CD Studio: JavaScript (PSAM3210)

Recursion, Searching, and Sorting

Recursion

Recursion is a programming paradigm in which a function calls itself again and again until a condition is met. We use recursion because many paradigms in computing are self-referential and nested:

File systems with folders containing folders
Fractal design (like the Sierpenski Triangle)
Divide and conquer algorithms

A recursive function generally has a base case, where the function call stack finishes, and a reduction step, which breaks the current problem up into smaller pieces.

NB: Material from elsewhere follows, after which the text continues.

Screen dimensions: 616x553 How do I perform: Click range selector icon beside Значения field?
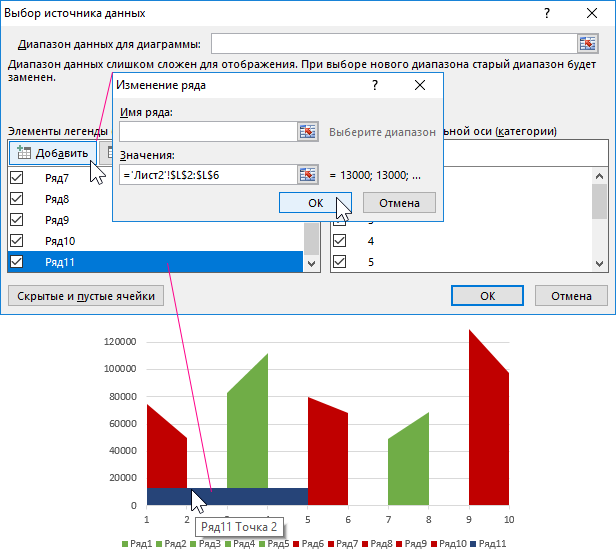coord(308,175)
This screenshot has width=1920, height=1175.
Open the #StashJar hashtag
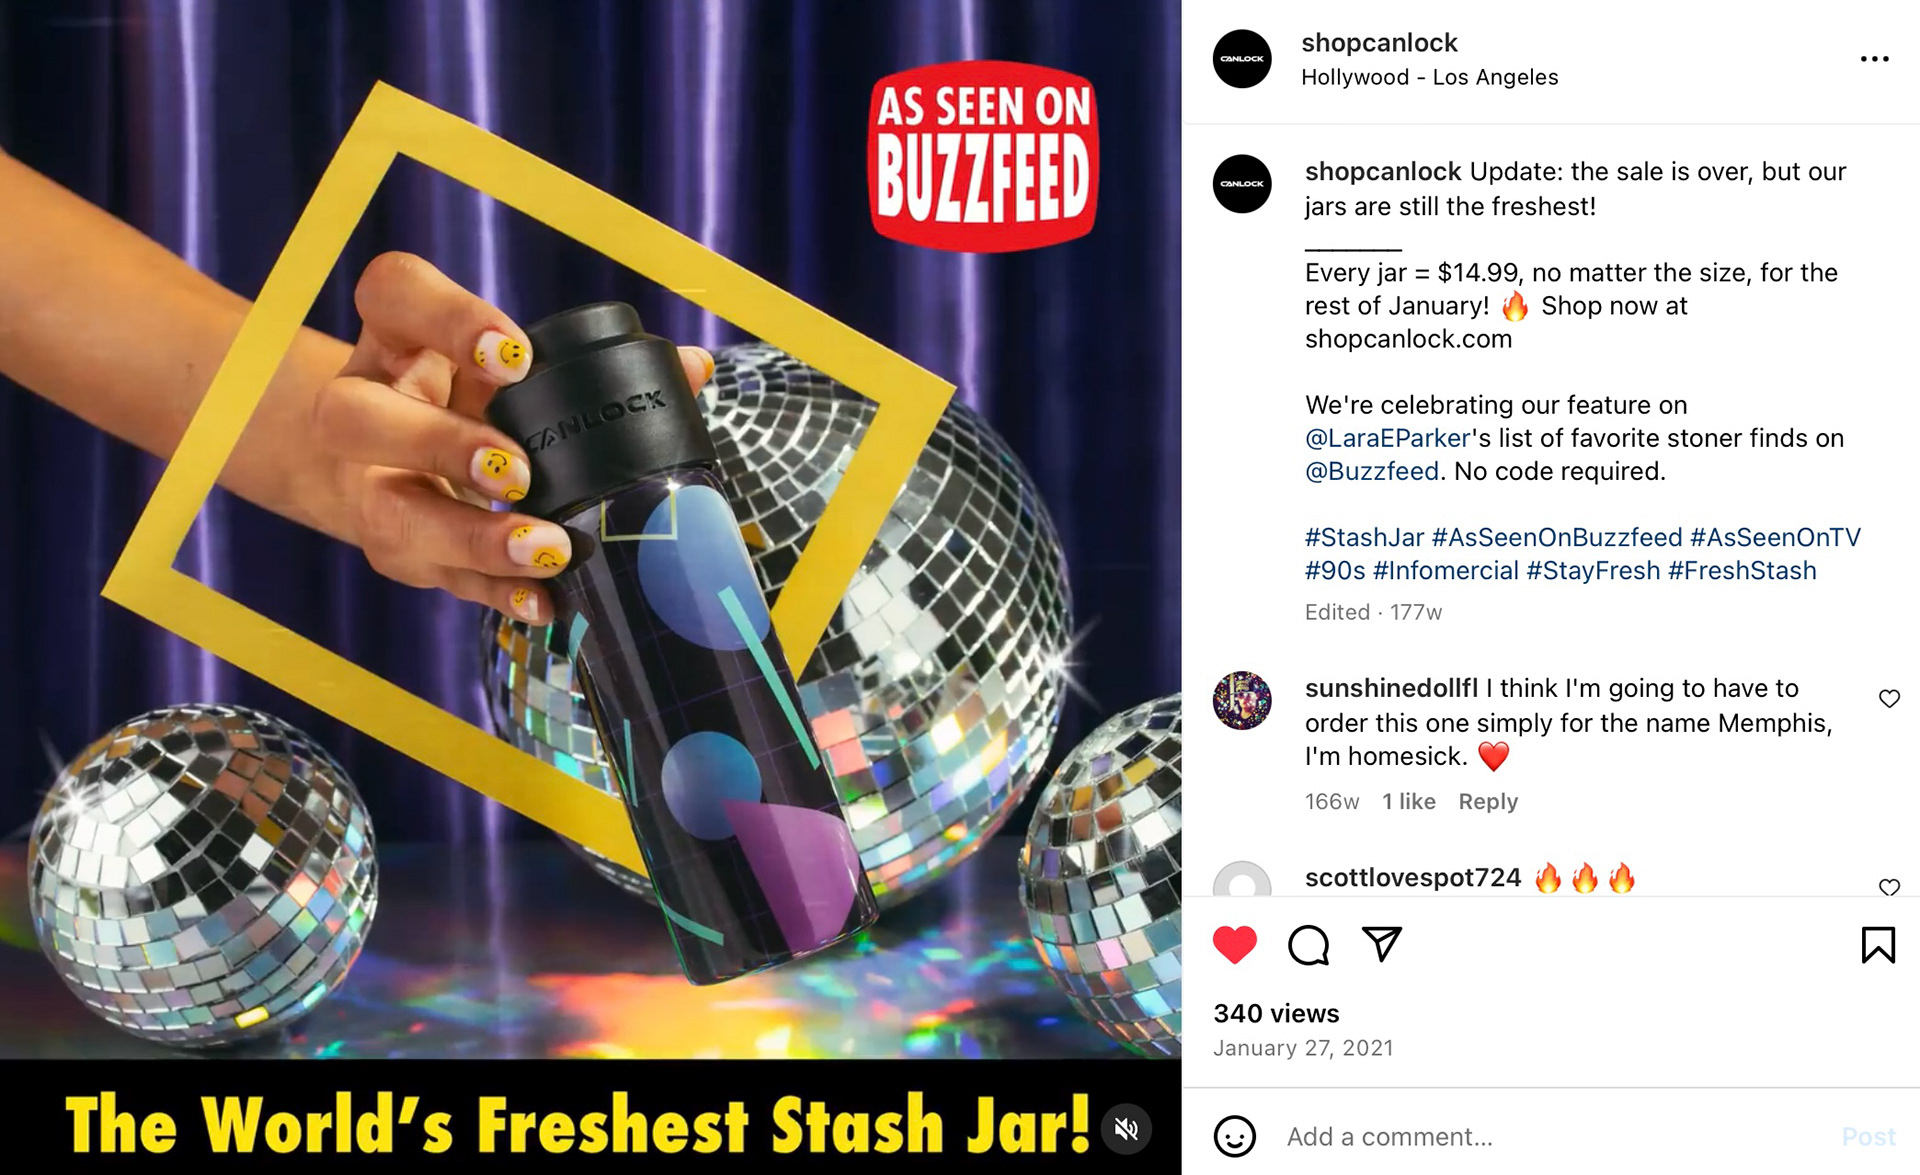point(1364,537)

Simple example: Sum of N numbers

Let’s start off with a simple example. Calculate the sum of all the whole numbers from 1 to n using recursion:

let sum = (n) => {
  if (n === 1) {
    return n;
  }
  return n + sum(n-1);
}

sum(5); // What will this give us?

Why does this work? Each time sum() is called, it is called with smaller and smaller values until we get to a base case. Once a function call finishes, it will return back up to the function that called it.

Visualization of the above recursive function.

Some common gotchas

let sum = (n) => {
  return n + sum(n-1);
}

What’s wrong with the above example? We’re missing a base case. This means that our program will run forever since it doesn’t know when to stop.

let sum = (n) => {
  if (n === 1) {
    return n;
  }
  return n + sum(n+1);
}

The above example, we don’t have what’s called a convergence guarantee. That is, there is no guarantee that we’ll ever arrive at our base case due to a typo in our recursive call. This will lead to an infinite loop as well.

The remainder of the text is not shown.